=== Section Start ===

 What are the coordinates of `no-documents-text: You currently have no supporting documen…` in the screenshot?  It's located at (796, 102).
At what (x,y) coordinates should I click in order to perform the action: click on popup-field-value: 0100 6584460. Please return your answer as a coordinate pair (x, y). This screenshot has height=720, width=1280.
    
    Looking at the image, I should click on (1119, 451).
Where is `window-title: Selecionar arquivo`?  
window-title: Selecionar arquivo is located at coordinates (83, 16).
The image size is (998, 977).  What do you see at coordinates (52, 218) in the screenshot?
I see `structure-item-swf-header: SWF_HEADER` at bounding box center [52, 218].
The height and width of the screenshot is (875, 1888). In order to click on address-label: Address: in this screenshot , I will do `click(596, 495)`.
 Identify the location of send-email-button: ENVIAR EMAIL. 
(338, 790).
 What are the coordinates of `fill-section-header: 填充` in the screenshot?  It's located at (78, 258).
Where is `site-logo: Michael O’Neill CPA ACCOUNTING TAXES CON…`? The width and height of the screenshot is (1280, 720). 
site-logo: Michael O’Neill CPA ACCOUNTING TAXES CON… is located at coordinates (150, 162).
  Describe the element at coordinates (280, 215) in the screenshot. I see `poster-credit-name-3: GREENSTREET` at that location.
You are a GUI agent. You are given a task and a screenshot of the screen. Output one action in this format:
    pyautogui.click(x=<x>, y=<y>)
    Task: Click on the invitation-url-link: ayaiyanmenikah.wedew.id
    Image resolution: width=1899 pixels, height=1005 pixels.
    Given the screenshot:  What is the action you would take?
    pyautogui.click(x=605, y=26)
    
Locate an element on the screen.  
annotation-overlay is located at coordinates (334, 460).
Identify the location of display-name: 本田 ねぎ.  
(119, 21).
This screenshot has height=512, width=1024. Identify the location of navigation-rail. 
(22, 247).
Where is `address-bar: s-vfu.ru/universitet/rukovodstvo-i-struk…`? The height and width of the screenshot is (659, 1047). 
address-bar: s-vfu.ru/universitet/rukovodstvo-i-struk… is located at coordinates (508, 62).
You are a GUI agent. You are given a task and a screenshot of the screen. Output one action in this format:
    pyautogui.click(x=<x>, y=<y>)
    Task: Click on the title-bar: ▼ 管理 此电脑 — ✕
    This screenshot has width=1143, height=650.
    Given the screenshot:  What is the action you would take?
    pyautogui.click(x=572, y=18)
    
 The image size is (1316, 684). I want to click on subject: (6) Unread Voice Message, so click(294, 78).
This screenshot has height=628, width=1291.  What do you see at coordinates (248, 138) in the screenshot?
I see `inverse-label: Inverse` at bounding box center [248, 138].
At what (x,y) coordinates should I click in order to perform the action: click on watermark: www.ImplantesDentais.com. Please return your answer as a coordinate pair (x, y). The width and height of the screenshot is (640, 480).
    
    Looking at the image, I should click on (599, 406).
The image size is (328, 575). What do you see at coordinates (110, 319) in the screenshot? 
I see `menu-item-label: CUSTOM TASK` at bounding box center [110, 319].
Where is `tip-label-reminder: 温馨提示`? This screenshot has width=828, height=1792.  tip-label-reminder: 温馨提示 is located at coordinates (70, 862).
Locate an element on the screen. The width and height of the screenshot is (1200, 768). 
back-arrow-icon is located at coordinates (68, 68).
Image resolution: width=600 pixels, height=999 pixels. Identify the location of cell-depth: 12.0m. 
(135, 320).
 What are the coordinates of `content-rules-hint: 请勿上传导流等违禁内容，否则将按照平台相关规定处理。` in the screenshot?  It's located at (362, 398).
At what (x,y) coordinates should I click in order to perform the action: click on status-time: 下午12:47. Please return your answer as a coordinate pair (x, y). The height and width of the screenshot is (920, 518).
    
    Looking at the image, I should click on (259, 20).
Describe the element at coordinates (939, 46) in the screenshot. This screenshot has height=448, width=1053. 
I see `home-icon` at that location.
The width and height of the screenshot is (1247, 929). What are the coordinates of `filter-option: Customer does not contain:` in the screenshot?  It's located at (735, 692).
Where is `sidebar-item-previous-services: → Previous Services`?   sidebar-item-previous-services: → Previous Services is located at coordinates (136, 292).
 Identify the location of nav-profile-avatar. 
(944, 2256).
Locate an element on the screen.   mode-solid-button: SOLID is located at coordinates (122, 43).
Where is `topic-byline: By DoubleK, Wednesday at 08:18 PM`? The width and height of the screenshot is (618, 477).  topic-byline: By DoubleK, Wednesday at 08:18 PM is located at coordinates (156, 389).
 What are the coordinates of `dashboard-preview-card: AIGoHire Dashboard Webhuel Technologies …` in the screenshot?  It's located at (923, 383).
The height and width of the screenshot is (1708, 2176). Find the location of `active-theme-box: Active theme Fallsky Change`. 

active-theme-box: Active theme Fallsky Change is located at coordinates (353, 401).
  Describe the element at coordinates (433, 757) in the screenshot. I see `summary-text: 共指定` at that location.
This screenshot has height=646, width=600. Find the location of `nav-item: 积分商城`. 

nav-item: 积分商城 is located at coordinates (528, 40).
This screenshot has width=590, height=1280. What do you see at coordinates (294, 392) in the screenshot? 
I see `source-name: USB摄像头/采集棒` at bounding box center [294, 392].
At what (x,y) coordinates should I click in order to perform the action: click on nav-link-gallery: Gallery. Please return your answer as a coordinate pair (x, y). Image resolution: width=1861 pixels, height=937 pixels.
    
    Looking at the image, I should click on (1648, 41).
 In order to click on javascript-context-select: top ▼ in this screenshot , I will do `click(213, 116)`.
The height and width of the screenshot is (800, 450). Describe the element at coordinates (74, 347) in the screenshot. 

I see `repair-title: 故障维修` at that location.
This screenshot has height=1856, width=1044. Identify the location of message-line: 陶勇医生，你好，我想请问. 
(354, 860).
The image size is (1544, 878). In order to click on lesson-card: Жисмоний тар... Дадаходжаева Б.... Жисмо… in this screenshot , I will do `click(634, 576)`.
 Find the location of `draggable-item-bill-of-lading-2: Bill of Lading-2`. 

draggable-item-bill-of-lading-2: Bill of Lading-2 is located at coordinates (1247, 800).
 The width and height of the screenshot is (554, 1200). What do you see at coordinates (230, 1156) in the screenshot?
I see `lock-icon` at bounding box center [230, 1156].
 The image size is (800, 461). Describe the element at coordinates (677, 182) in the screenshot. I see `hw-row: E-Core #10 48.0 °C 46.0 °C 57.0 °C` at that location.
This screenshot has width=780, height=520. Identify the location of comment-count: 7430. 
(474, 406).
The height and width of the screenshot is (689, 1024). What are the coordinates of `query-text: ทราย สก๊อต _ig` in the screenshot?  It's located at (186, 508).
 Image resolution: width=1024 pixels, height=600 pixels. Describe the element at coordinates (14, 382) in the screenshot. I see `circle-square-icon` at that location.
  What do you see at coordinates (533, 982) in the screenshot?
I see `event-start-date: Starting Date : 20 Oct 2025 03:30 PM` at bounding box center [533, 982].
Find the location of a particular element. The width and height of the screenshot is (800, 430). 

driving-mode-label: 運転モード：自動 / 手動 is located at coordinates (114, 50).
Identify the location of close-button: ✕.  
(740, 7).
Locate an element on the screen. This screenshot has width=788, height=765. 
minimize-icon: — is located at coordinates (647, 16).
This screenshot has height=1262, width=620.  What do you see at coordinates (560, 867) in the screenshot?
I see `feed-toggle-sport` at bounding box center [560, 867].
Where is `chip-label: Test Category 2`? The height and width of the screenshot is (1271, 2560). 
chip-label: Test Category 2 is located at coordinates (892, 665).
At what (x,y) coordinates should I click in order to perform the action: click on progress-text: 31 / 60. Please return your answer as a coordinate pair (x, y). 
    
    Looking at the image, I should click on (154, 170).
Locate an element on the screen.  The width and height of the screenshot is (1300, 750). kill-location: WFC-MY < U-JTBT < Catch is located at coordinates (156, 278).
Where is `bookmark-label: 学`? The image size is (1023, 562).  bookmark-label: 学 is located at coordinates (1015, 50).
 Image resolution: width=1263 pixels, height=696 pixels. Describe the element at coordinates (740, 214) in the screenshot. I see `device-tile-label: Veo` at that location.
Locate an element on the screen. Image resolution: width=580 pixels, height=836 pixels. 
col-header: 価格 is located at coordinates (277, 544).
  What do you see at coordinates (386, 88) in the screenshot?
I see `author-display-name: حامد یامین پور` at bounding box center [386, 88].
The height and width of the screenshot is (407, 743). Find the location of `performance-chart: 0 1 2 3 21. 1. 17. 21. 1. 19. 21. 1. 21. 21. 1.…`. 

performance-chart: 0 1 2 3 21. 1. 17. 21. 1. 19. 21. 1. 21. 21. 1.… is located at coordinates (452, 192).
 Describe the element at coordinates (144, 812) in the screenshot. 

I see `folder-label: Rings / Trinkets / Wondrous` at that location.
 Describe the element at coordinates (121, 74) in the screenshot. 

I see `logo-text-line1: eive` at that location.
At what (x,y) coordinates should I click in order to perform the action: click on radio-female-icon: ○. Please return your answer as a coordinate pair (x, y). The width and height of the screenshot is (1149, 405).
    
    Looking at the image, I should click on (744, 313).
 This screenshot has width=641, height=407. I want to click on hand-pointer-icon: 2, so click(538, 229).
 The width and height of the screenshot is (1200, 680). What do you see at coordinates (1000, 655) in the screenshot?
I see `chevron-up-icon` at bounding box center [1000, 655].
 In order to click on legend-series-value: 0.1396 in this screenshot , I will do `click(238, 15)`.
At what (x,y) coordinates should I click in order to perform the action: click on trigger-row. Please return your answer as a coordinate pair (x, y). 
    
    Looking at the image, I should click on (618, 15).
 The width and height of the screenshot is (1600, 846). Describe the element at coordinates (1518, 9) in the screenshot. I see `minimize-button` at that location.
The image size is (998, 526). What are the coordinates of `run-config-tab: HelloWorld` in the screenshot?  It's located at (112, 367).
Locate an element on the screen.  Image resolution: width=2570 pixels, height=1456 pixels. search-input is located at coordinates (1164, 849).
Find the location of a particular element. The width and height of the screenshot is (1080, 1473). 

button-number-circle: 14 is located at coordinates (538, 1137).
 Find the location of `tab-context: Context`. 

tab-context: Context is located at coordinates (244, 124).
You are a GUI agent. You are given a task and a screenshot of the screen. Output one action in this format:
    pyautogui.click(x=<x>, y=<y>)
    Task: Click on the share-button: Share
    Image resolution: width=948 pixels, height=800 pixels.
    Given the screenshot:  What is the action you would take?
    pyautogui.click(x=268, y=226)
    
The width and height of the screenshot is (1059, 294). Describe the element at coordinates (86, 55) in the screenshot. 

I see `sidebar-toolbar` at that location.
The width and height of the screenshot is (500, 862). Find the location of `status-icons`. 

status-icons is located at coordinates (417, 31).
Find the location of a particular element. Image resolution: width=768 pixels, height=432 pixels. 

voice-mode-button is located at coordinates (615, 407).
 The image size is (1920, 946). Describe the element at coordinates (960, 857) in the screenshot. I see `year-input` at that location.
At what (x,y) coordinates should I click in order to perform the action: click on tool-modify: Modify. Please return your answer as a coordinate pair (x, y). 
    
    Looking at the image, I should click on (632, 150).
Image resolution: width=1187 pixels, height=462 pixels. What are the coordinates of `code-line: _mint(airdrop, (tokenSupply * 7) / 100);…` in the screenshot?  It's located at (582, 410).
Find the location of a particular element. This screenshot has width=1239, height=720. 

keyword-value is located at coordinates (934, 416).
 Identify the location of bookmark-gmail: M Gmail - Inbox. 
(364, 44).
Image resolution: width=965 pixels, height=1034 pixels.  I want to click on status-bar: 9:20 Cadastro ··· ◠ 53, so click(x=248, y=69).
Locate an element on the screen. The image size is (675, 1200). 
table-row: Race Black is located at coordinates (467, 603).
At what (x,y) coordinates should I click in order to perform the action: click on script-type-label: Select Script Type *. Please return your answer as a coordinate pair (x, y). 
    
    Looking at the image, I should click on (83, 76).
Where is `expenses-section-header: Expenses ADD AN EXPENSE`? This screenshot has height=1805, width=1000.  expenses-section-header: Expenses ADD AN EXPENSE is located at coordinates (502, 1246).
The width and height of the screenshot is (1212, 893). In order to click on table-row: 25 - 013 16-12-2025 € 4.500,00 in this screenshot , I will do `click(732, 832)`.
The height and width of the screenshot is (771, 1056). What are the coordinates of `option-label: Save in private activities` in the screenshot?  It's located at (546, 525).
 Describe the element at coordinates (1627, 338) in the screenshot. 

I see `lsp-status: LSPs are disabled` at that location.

=== Section End ===

## Task directions
Return, word for word, the stretch of the material above from the line containing "at (78, 258)." through the line containing "center [248, 138].", with both of those lines included.

## Your response
 What are the coordinates of `fill-section-header: 填充` in the screenshot?  It's located at (78, 258).
Where is `site-logo: Michael O’Neill CPA ACCOUNTING TAXES CON…`? The width and height of the screenshot is (1280, 720). 
site-logo: Michael O’Neill CPA ACCOUNTING TAXES CON… is located at coordinates (150, 162).
  Describe the element at coordinates (280, 215) in the screenshot. I see `poster-credit-name-3: GREENSTREET` at that location.
You are a GUI agent. You are given a task and a screenshot of the screen. Output one action in this format:
    pyautogui.click(x=<x>, y=<y>)
    Task: Click on the invitation-url-link: ayaiyanmenikah.wedew.id
    Image resolution: width=1899 pixels, height=1005 pixels.
    Given the screenshot:  What is the action you would take?
    pyautogui.click(x=605, y=26)
    
Locate an element on the screen.  
annotation-overlay is located at coordinates (334, 460).
Identify the location of display-name: 本田 ねぎ.  
(119, 21).
This screenshot has height=512, width=1024. Identify the location of navigation-rail. 
(22, 247).
Where is `address-bar: s-vfu.ru/universitet/rukovodstvo-i-struk…`? The height and width of the screenshot is (659, 1047). 
address-bar: s-vfu.ru/universitet/rukovodstvo-i-struk… is located at coordinates (508, 62).
You are a GUI agent. You are given a task and a screenshot of the screen. Output one action in this format:
    pyautogui.click(x=<x>, y=<y>)
    Task: Click on the title-bar: ▼ 管理 此电脑 — ✕
    This screenshot has width=1143, height=650.
    Given the screenshot:  What is the action you would take?
    pyautogui.click(x=572, y=18)
    
 The image size is (1316, 684). I want to click on subject: (6) Unread Voice Message, so click(294, 78).
This screenshot has height=628, width=1291.  What do you see at coordinates (248, 138) in the screenshot?
I see `inverse-label: Inverse` at bounding box center [248, 138].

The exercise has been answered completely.